▸ Problem to solve: Report every line in the items that contains the string "image", copying each such line in full.

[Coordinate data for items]
|---|

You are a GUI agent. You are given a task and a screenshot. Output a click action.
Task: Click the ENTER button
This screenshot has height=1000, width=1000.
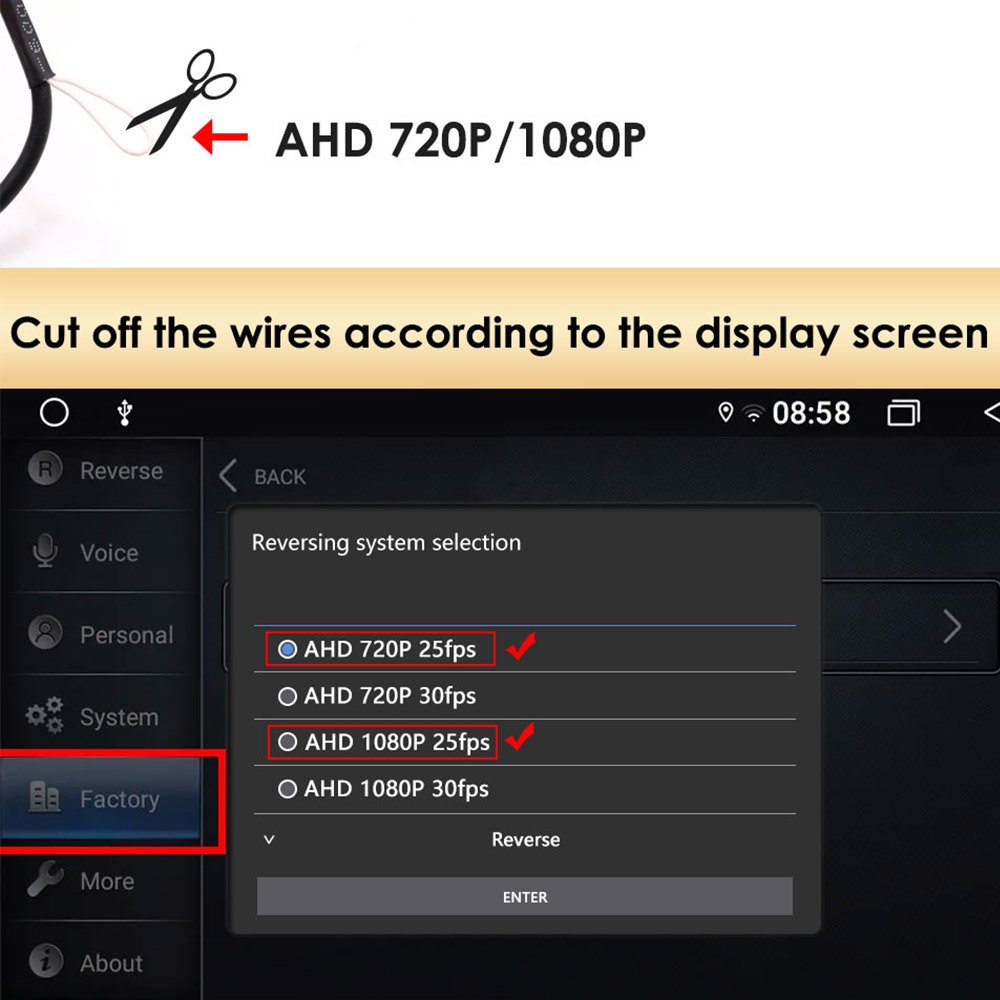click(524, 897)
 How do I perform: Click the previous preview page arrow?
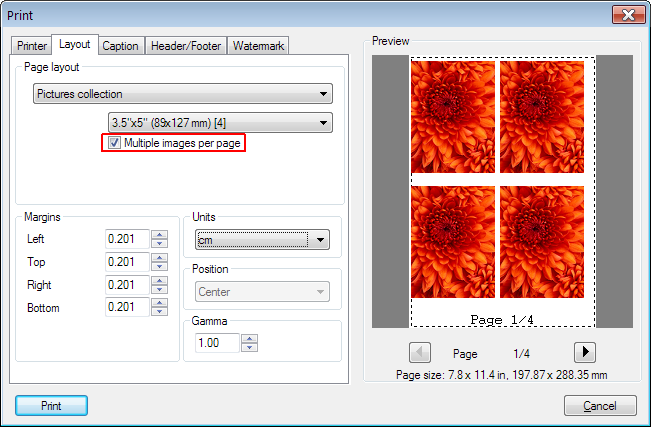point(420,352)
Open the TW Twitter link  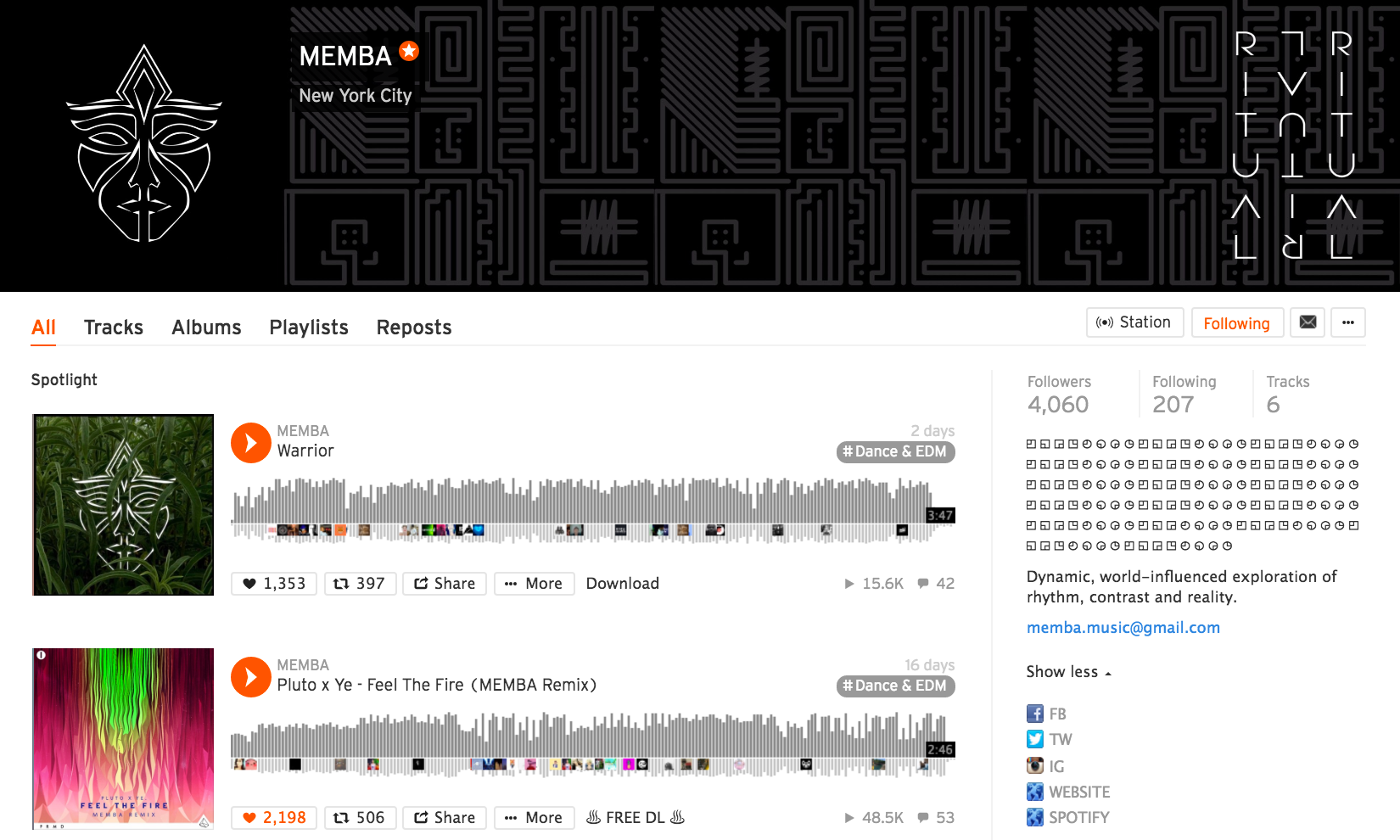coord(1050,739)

|---|

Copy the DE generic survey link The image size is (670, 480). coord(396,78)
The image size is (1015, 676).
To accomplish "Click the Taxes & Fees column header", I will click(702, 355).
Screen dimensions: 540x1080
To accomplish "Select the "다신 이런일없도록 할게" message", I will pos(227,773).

|---|

▸ The output:
Copy the DE generic survey link The image size is (670, 480). coord(396,78)
The image size is (1015, 676).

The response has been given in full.